The jobs Shackley performed for the U.S. government throughout his decades of intrigue were repetitious to the point of dullness: laundering illicitly obtained money, trafficking with drug runners, hiring hoodlums and free-lance killers. The sense one is left with is of the quintessential government goon, who could have carried out the orders of the most monstrous of leaders.

Fortunately, the leaders of the CIA and the presidents it pretended to report to were not monsters. Instead, as Peter Grose's excellent and long-needed biography of Allen Dulles, the seminal figure in the agency's history, demonstrates, they were highly intelligent, well-educated, inherently elitist, but almost always immature. Despite Mr. Grose's somewhat gingerly and overly forgiving stance, which at times strains credulity, Dulles and his contemporaries at the top of the agency's hierarchy come across as hyperactive kids who refused to grow up and remained, into ripe old age, hooked on the sugar of intrigue. As a result, men like Dulles and Shackley became "Park Avenue cowboys," overly warming to the agency's covert operations while effectively undermining its crucial information-gathering functions.

"Gentleman Spy" is just right as a title for summarizing Dulles' long career with the CIA, which he directed from 1953 to 1961. (His first name is generally used because Dulles always operated in close proximity to his even more famous brother, John Foster Dulles, U.S. secretary of state from 1953 to 1959.) Educated in the best schools and wined and dined at the finest watering holes, Dulles became a corporate lawyer and partner in the Sullivan & Cromwell firm that represented many top business clients with investments abroad. When he entered government service, he suddenly found himself empowered to act against -- even to order the execution of -- people who dared question the propriety of U.S. foreign investment.

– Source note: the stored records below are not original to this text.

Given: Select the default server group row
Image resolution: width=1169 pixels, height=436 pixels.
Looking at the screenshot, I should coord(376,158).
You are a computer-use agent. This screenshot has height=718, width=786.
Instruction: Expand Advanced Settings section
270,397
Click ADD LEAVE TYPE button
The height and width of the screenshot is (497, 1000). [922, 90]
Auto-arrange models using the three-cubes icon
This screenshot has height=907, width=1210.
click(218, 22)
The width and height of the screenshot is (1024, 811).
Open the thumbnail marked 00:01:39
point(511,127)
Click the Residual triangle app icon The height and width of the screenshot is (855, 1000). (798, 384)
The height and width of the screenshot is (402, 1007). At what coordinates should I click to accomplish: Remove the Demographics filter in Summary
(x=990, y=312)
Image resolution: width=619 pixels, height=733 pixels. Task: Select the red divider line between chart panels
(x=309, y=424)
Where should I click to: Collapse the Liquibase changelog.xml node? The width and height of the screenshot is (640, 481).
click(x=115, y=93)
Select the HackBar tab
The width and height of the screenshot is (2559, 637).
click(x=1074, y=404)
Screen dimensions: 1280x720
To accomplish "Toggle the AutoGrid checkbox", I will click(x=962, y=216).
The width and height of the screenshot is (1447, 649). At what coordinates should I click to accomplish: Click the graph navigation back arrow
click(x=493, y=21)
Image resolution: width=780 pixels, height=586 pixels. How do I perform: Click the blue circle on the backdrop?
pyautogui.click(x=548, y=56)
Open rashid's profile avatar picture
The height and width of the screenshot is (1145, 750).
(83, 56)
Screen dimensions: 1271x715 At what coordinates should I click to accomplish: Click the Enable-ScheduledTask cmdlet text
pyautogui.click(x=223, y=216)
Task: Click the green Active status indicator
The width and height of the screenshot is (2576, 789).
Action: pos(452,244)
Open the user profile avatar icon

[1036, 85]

One of Dulles' anti-business targets was Jacobo Arbenz, the elected leader of Guatemala. Arbenz had ruffled the feathers of top executives of the United Fruit Co., who were accustomed to treating Guatemala as an obsequious franchise. In the 1950s there was no politically correct hand-wringing over conflict of interest, so it did not seem to matter that the law firm where Dulles and his brother (by then secretary of state) had been senior partners had represented United Fruit.

It was therefore without qualm, and without any serious criticism in the U.S. media, that Dulles ordered, in Mr. Grose's words, "nothing less than the overthrow of a duly elected government," in an operation he labeled "Operation Success." And it was successful, if success is represented by overthrowing an elected leader who made gestures at redistributing United Fruit land to his mostly poor and landless countrymen. The result is that Guatemala has been ruled almost ever since by ruthless, military-backed dictators, and many thousands have fled the country to escape repression. Any Guatemalans in Los Angeles now struggling to prove legitimacy in the aftermath of Proposition 187 could rightfully list Dulles as the sponsor for their green cards.